■ ABOUT THIS EXERCISE
Could you reproduce all of the following entries exactly?

(Collected data)
════
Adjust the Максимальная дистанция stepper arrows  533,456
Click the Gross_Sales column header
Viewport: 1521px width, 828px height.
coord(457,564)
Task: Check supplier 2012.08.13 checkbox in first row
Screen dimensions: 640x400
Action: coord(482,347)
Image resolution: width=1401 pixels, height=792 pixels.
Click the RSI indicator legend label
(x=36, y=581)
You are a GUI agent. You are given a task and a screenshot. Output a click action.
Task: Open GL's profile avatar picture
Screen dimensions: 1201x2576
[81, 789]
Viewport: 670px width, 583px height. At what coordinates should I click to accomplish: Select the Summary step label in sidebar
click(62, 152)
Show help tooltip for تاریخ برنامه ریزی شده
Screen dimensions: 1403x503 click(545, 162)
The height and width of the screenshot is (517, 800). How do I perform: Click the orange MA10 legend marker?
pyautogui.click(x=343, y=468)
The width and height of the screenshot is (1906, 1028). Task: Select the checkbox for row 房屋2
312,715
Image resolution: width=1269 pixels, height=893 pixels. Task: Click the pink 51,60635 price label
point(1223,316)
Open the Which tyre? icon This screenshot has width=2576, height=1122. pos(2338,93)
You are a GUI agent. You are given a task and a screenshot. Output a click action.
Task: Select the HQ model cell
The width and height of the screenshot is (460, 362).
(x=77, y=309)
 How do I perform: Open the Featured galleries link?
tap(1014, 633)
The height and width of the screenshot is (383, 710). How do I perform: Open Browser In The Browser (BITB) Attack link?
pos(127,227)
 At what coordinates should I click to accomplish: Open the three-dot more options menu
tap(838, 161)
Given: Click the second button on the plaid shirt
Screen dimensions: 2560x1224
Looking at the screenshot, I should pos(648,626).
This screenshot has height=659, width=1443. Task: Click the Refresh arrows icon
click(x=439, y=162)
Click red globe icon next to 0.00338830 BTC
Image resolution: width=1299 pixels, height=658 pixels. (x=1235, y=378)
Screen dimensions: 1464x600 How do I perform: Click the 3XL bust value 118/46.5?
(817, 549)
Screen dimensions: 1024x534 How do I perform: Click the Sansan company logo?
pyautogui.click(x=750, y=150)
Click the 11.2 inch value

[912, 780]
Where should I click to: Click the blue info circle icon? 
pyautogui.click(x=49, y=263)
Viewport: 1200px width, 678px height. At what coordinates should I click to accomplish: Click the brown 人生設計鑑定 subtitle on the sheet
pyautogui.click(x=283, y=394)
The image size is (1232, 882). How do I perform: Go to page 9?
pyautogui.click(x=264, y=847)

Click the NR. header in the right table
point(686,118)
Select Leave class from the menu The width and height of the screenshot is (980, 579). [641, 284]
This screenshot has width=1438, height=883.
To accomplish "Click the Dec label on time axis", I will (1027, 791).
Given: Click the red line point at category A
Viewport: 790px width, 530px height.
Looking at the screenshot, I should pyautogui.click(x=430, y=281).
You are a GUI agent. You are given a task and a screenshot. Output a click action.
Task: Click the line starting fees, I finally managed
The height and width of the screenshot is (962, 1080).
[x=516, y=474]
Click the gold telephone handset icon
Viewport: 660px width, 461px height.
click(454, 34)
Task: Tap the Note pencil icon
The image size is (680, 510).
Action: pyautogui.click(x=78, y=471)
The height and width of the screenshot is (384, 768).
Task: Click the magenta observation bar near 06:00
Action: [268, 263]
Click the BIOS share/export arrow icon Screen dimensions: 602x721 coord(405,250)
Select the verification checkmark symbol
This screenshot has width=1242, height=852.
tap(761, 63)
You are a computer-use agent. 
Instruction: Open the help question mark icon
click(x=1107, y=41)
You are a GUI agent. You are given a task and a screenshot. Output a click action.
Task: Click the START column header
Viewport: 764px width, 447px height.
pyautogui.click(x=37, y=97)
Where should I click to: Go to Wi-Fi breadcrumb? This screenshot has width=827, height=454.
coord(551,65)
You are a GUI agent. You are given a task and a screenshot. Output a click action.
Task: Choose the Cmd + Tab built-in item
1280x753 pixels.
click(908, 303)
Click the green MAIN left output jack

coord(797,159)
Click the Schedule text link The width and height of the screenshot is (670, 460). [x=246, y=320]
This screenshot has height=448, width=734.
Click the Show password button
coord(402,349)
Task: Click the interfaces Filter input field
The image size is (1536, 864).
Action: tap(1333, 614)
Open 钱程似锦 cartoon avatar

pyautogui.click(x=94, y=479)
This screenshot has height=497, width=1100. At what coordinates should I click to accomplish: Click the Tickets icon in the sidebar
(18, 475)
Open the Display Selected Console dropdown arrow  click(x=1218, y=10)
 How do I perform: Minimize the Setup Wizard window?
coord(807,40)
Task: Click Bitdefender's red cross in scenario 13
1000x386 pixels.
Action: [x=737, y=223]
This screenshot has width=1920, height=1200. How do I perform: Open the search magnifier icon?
════
■ FINISHED EXERCISE
Adjust the Максимальная дистанция stepper arrows  533,456
Click the Gross_Sales column header
Viewport: 1521px width, 828px height.
coord(457,564)
Task: Check supplier 2012.08.13 checkbox in first row
Screen dimensions: 640x400
Action: coord(482,347)
Image resolution: width=1401 pixels, height=792 pixels.
Click the RSI indicator legend label
(x=36, y=581)
You are a GUI agent. You are given a task and a screenshot. Output a click action.
Task: Open GL's profile avatar picture
Screen dimensions: 1201x2576
[81, 789]
Viewport: 670px width, 583px height. At what coordinates should I click to accomplish: Select the Summary step label in sidebar
click(62, 152)
Show help tooltip for تاریخ برنامه ریزی شده
Screen dimensions: 1403x503 click(545, 162)
The height and width of the screenshot is (517, 800). How do I perform: Click the orange MA10 legend marker?
pyautogui.click(x=343, y=468)
The width and height of the screenshot is (1906, 1028). Task: Select the checkbox for row 房屋2
312,715
Image resolution: width=1269 pixels, height=893 pixels. Task: Click the pink 51,60635 price label
point(1223,316)
Open the Which tyre? icon This screenshot has width=2576, height=1122. pos(2338,93)
You are a GUI agent. You are given a task and a screenshot. Output a click action.
Task: Select the HQ model cell
The width and height of the screenshot is (460, 362).
(x=77, y=309)
 How do I perform: Open the Featured galleries link?
tap(1014, 633)
The height and width of the screenshot is (383, 710). How do I perform: Open Browser In The Browser (BITB) Attack link?
pos(127,227)
 At what coordinates should I click to accomplish: Open the three-dot more options menu
tap(838, 161)
Given: Click the second button on the plaid shirt
Screen dimensions: 2560x1224
Looking at the screenshot, I should pos(648,626).
This screenshot has height=659, width=1443. Task: Click the Refresh arrows icon
click(x=439, y=162)
Click red globe icon next to 0.00338830 BTC
Image resolution: width=1299 pixels, height=658 pixels. (x=1235, y=378)
Screen dimensions: 1464x600 How do I perform: Click the 3XL bust value 118/46.5?
(817, 549)
Screen dimensions: 1024x534 How do I perform: Click the Sansan company logo?
pyautogui.click(x=750, y=150)
Click the 11.2 inch value

[912, 780]
Where should I click to: Click the blue info circle icon? 
pyautogui.click(x=49, y=263)
Viewport: 1200px width, 678px height. At what coordinates should I click to accomplish: Click the brown 人生設計鑑定 subtitle on the sheet
pyautogui.click(x=283, y=394)
The image size is (1232, 882). How do I perform: Go to page 9?
pyautogui.click(x=264, y=847)

Click the NR. header in the right table
point(686,118)
Select Leave class from the menu The width and height of the screenshot is (980, 579). [641, 284]
This screenshot has width=1438, height=883.
To accomplish "Click the Dec label on time axis", I will (1027, 791).
Given: Click the red line point at category A
Viewport: 790px width, 530px height.
Looking at the screenshot, I should pyautogui.click(x=430, y=281).
You are a GUI agent. You are given a task and a screenshot. Output a click action.
Task: Click the line starting fees, I finally managed
The height and width of the screenshot is (962, 1080).
[x=516, y=474]
Click the gold telephone handset icon
Viewport: 660px width, 461px height.
click(454, 34)
Task: Tap the Note pencil icon
The image size is (680, 510).
Action: pyautogui.click(x=78, y=471)
The height and width of the screenshot is (384, 768).
Task: Click the magenta observation bar near 06:00
Action: [268, 263]
Click the BIOS share/export arrow icon Screen dimensions: 602x721 coord(405,250)
Select the verification checkmark symbol
This screenshot has width=1242, height=852.
tap(761, 63)
You are a computer-use agent. 
Instruction: Open the help question mark icon
click(x=1107, y=41)
You are a GUI agent. You are given a task and a screenshot. Output a click action.
Task: Click the START column header
Viewport: 764px width, 447px height.
pyautogui.click(x=37, y=97)
Where should I click to: Go to Wi-Fi breadcrumb? This screenshot has width=827, height=454.
coord(551,65)
You are a GUI agent. You are given a task and a screenshot. Output a click action.
Task: Choose the Cmd + Tab built-in item
1280x753 pixels.
click(908, 303)
Click the green MAIN left output jack

coord(797,159)
Click the Schedule text link The width and height of the screenshot is (670, 460). [x=246, y=320]
This screenshot has height=448, width=734.
Click the Show password button
coord(402,349)
Task: Click the interfaces Filter input field
The image size is (1536, 864).
Action: tap(1333, 614)
Open 钱程似锦 cartoon avatar

pyautogui.click(x=94, y=479)
This screenshot has height=497, width=1100. At what coordinates should I click to accomplish: Click the Tickets icon in the sidebar
(18, 475)
Open the Display Selected Console dropdown arrow  click(x=1218, y=10)
 How do I perform: Minimize the Setup Wizard window?
coord(807,40)
Task: Click Bitdefender's red cross in scenario 13
1000x386 pixels.
Action: [x=737, y=223]
This screenshot has width=1920, height=1200. How do I perform: Open the search magnifier icon?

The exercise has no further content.